Father Cormac Rigby “After the Sabbath, and towards dawn on the first day of the week...” (Mt 28:1) Or, as St John puts it: “It was very early on the first day of the week, and still dark, when Mary of Magdala came to the tomb.” Although I have come to accept the impressiveness of the Easter Vigil – and particularly the spread of light – I have to confess that Easter for me is not bonfires in the church car park or dunking candles in water. Rather, it is awakening in the last moments of darkness, and knowing that something tremendous has happened overnight and is about to be revealed.
Easter is the dawn of a new day, a new era. Something’s coming, something good.
There is, objectively speaking, a gloom over the last minutes of the night, the deepest chill, the silence of an exhausted world, the clammy feeling of death.
And then a single bird breaks the silence, a faint glimmer appears in the eastern sky. But this is no ordinary dawn: this is the day that the Lord has made.
While we slept, while the defeated apostles slept, while the heartbroken Mary slept, while Pilate and Caiaphas slept satisfactorily, an event took place, an event hidden and silent, but charged with cosmic power.
A human life that had been cruelly terminated rekindled itself. It’s an event as explosive as the Big Bang, as earth-shattering as creation itself.
This is the Re-creation. The Day of Resurrection.
The man who was dead yesterday is alive today, alive and well.
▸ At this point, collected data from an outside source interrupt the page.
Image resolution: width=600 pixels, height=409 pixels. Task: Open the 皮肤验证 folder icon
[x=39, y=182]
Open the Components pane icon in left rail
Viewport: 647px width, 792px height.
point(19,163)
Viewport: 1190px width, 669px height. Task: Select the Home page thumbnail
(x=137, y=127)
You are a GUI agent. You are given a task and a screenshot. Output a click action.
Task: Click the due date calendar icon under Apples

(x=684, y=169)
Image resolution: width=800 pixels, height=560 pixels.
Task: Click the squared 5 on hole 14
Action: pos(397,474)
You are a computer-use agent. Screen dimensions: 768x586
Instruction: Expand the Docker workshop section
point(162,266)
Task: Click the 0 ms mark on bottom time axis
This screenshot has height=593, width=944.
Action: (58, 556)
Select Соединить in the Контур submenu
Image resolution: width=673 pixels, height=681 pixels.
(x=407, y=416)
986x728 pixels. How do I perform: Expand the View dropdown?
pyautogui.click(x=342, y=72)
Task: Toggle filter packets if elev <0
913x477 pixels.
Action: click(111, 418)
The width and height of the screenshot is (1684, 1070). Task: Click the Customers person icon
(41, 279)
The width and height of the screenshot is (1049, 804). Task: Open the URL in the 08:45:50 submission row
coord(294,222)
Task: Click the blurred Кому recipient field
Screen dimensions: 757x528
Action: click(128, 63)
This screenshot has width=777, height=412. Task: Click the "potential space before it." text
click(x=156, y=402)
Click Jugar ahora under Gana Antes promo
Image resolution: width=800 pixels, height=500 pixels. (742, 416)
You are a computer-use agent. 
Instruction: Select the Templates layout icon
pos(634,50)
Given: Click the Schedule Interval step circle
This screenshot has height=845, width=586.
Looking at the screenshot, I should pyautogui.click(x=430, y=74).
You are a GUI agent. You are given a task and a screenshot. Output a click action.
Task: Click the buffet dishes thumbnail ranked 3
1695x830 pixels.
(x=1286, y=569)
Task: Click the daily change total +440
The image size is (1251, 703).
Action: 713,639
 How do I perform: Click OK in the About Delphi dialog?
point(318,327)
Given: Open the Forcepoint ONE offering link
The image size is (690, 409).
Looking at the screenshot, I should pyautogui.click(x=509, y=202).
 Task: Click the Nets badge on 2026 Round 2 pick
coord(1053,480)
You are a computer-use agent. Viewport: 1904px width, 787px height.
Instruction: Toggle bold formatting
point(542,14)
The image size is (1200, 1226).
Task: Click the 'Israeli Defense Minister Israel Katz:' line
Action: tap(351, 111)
Mary Magdalen comes sorrowfully through the darkness and gets the shock of her life. Let’s join her as she stares uncomprehend ingly at the empty tomb and runs to find someone to confirm the evidence of her own eyes.
Peter comes running, terrified probably of graverobbers. And John. And in the pale light of dawn John enters and sees and understands.
Resurrexit sicut dixit. He has risen as he said he would. This world will never be the same again.
The dawn of Easter Sunday is the great turningpoint in human history, the revelation that it is not death that has the last word but Jesus. And me. I shall not die; I shall live.